Trump, sin embargo, parece dispuesto a asumir ese riesgo. Desde su primer mandato, ha planteado la lucha contra el narcotráfico como un asunto prioritario, y no ha dudado en emplear un discurso que mezcla seguridad nacional, control fronterizo y nacionalismo económico. Para él, el mensaje es doble: hacia el interior, proyecta la imagen de un comandante en jefe decidido a defender a su pueblo; hacia el exterior, envía una advertencia contundente a los grupos criminales y a los gobiernos que, según su percepción, no hacen lo suficiente para frenarlos.

La pregunta que flota en el aire es si esta estrategia tendrá un efecto real y duradero. La experiencia indica que la militarización suele producir resultados inmediatos en términos de detenciones y destrucción de infraestructura criminal, pero difícilmente logra desarticular las cadenas de producción y distribución de drogas. Mientras persista la demanda en el mercado estadounidense, los incentivos para que existan organizaciones que la abastezcan seguirán intactos.

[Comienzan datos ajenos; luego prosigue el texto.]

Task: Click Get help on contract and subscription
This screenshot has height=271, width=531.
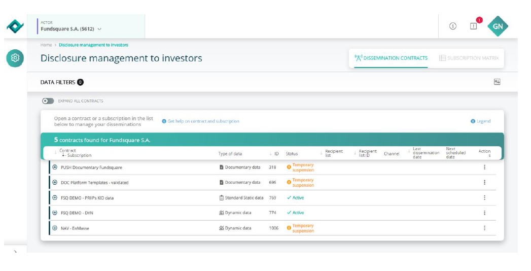Action: click(x=203, y=121)
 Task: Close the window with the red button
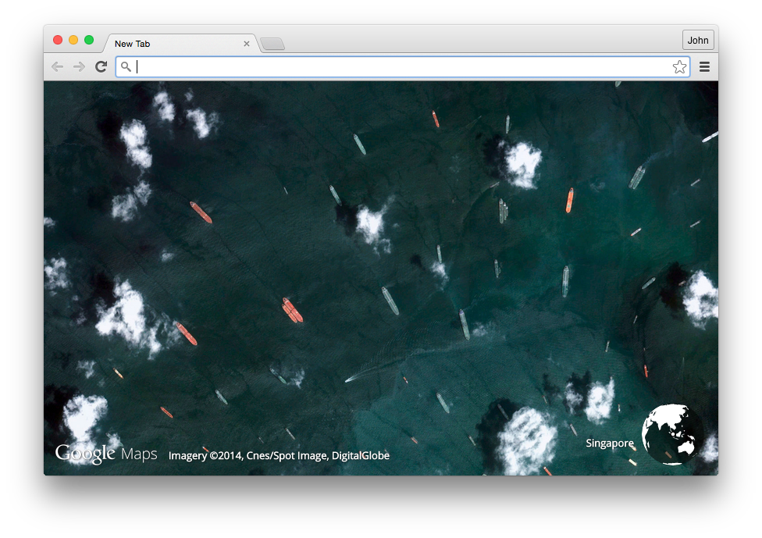point(58,40)
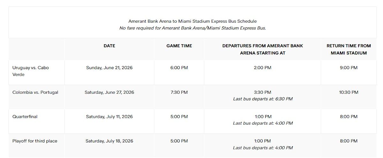Viewport: 383px width, 158px height.
Task: Select the Uruguay vs. Cabo Verde cell
Action: point(31,71)
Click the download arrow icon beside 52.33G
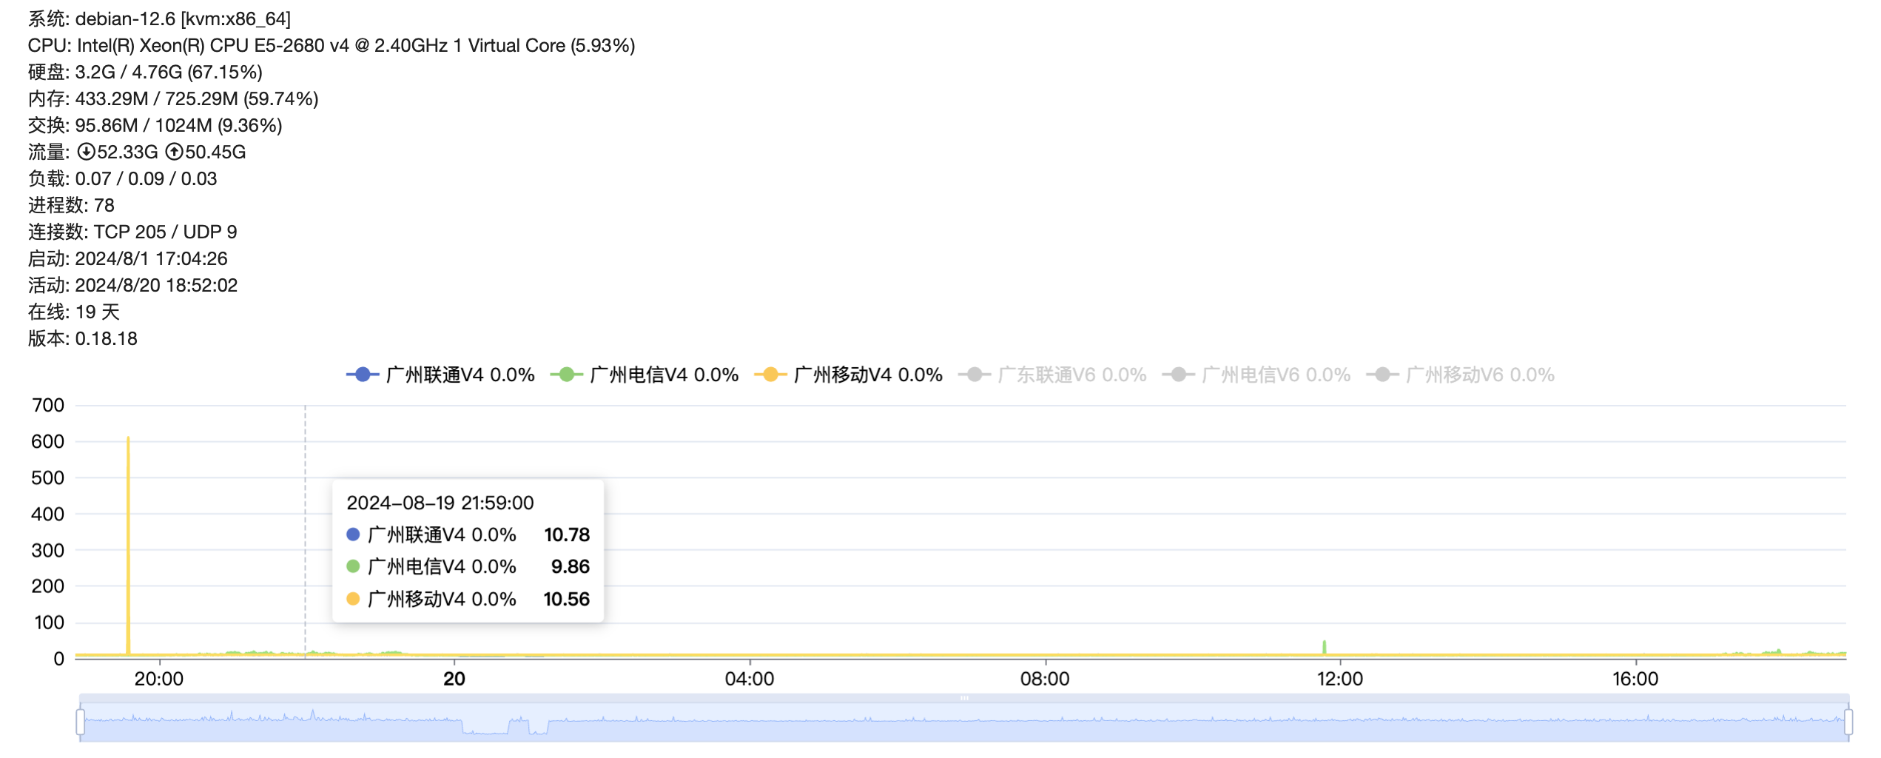 (86, 152)
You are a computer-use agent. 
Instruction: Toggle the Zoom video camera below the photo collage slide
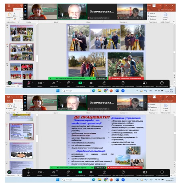[x=40, y=83]
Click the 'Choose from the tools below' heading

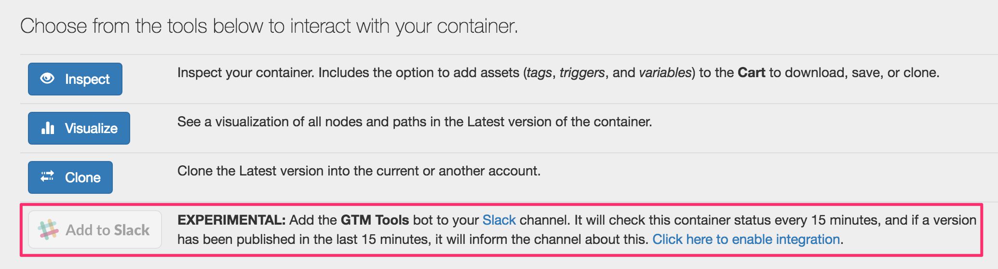point(269,26)
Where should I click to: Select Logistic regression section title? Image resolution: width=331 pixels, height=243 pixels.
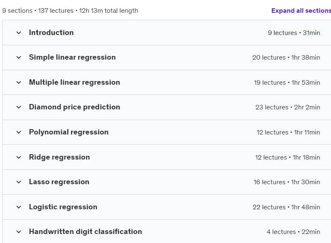click(63, 207)
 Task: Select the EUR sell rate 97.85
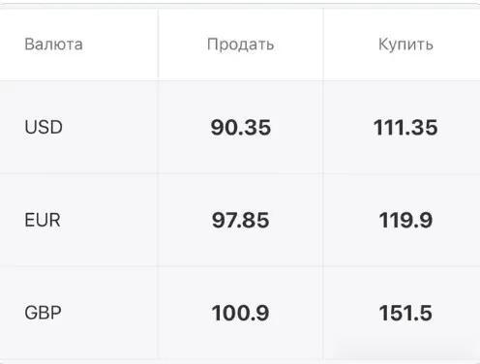point(241,220)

El dilema es profundo. Combatir al narcotráfico requiere, sin duda, de acciones firmes, pero también de inteligencia, cooperación internacional y políticas de desarrollo que ofrezcan alternativas reales a las comunidades atrapadas en la economía criminal. La tentación de resolver el problema a cañonazos puede ser comprensible en un contexto de crisis, pero rara vez resuelve de manera integral un fenómeno tan complejo.

De materializarse este plan, asistiremos a una etapa sin precedentes en la relación entre Estados Unidos y América Latina. Un escenario en el que la frontera sur de la Unión Americana no sólo se vea como un punto de control migratorio y comercial, sino como un frente militar activo. Las implicaciones geopolíticas, económicas y sociales serían enormes, y el margen de error, mínimo.

Trump ha lanzado la apuesta más arriesgada de su política exterior en el continente. Si la jugada resulta, podría consolidar su imagen de líder implacable y reforzar su narrativa de protector de la nación. Pero si fracasa, el costo político, diplomático y humano podría ser devastador, tanto para Estados Unidos como para sus vecinos del sur.

En este tablero, no hay margen para la improvisación ni para el voluntarismo. La historia juzgará si esta decisión fue un golpe certero contra el crimen organizado o un paso imprudente hacia un conflicto de consecuencias incalculables.